Making the file searchable is the same import you already know: point a list at the feed’s file and turn on keep-in-sync, exactly as you would for a file you uploaded yourself (see Media Stores). The feed refreshes the file from the source; the list refreshes its records from the file. Two simple, familiar steps — nothing new to learn.
The source stays in charge
Feed records are read-only and source-owned. The source decides each record’s identity and shape, so a record renamed at the source updates the same record here rather than creating a duplicate, and a record removed there is retired here on the next sync. You search and read these records like any others; you just don’t hand-edit them, because the source is the master copy and the next sync would overwrite the change.
Connect a feed
- Go to Feeds (under Sources in the sidebar, next to Media).
- Click Connect feed and choose a provider.
- Give the feed a name and the source’s details — what those are depends on the provider, and its guide walks you through getting them (see Providers below). Choose which media store the synced file should live in (your built-in store by default).
- Click Connect. The details are checked against the live source there and then, so a typo is caught immediately rather than failing quietly later, and the first sync starts right away.
Make it searchable
The feed keeps a file up to date; a list is what makes it searchable.
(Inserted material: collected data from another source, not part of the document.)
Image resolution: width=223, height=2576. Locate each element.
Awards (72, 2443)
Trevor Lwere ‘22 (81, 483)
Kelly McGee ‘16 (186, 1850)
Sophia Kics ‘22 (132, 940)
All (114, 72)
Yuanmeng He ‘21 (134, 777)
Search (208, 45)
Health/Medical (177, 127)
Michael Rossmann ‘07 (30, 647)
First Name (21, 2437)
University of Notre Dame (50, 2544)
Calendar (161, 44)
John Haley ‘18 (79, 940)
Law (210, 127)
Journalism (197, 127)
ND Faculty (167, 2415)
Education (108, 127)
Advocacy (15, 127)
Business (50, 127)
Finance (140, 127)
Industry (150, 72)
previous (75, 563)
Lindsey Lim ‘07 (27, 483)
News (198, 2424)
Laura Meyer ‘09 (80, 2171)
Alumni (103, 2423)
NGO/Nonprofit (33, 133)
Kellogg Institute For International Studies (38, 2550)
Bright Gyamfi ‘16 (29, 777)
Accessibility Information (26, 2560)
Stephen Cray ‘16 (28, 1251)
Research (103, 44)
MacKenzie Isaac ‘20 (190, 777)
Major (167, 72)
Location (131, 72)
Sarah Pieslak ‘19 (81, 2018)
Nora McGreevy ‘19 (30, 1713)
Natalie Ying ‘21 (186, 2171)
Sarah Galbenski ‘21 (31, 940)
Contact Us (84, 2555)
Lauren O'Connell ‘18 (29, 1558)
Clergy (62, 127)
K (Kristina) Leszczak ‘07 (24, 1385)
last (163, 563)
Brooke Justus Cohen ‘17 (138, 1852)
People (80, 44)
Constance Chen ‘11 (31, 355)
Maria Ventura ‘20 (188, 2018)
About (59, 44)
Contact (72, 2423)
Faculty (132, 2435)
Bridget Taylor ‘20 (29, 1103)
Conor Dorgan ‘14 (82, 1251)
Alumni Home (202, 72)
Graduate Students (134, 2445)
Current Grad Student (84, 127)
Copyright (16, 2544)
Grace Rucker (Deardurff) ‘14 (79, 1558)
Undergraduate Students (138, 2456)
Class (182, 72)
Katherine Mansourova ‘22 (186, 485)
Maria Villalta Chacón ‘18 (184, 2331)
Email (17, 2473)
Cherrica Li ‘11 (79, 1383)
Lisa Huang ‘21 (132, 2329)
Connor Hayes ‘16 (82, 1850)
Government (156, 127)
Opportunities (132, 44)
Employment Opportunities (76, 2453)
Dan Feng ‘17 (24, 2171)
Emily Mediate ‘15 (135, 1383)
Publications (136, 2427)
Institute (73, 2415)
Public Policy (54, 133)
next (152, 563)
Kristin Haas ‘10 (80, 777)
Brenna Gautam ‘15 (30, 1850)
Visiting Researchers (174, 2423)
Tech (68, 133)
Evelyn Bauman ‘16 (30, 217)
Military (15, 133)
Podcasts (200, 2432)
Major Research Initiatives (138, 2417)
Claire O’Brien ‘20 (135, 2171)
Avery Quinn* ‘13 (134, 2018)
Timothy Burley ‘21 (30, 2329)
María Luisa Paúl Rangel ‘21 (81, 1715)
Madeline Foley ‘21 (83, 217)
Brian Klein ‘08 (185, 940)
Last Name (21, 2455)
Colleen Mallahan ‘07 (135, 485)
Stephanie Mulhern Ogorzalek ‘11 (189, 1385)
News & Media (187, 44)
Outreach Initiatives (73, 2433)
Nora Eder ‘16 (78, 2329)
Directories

Binding the two takes a minute:
- Go to Lists → Create List. Name it, and make sure the Media Store picker (near the top of the dialog) is set to the same store your feed writes into — the built-in store unless you chose otherwise.
- Open the new list and click the import button (the up-arrow in the header). The dialog opens on the From media store tab.
- Pick your feed’s file —
feeds/<name>.ndjson— and leave Keep in sync switched on. - Click Import. Your records appear, with the right fields created automatically — the feed’s file describes its own fields, so there’s nothing to map.
That’s the whole loop: change a record at the source, the feed refreshes the file on its next check, and keep-in-sync updates your list. Try a search on the list straight away to see your records come back.
How often it syncs
Each feed polls its source on an interval you set — 30 minutes by default, and no less than 5 minutes. Change it any time from the feed’s Edit interval action, or press Sync now to pull the latest immediately without waiting for the next scheduled check. A feed only rewrites its file when the source has actually changed, so quiet sources cost nothing.
The Feeds list shows each feed’s provider, synced file, interval and last-checked time, with a status badge — Synced once it has run, Waiting for first sync until then. The ⋯ menu on each row holds Sync now, Edit interval and Delete.
Free plan: automatic syncing rests while you’re away
On the free plan, a feed’s automatic syncing takes a break after 14 days without a sign-in. Nothing is deleted and your records stay searchable; syncing picks up again within minutes of your return, and a notice on the Feeds and Media pages tells you if it happened. Sync now always works, even while paused. Paid plans sync continuously, however long you’re away.
Deleting a feed
Deleting a feed removes the feed and its synced file — and only those. Any list you bound to that file keeps every record it already has; it simply stops receiving updates, because the file it synced from is gone. Your search doesn’t suddenly empty out; it just stops moving. Delete the list separately if you no longer want those records.
Providers
Everything above is the same whichever source you connect; each provider’s guide covers only its own details — the credentials it needs and the fields its records get. More providers are on the way.
- Shopify — mirrors your store’s products, with optional stock levels and best-seller counts. The guide includes the two-minute, one-time credential setup.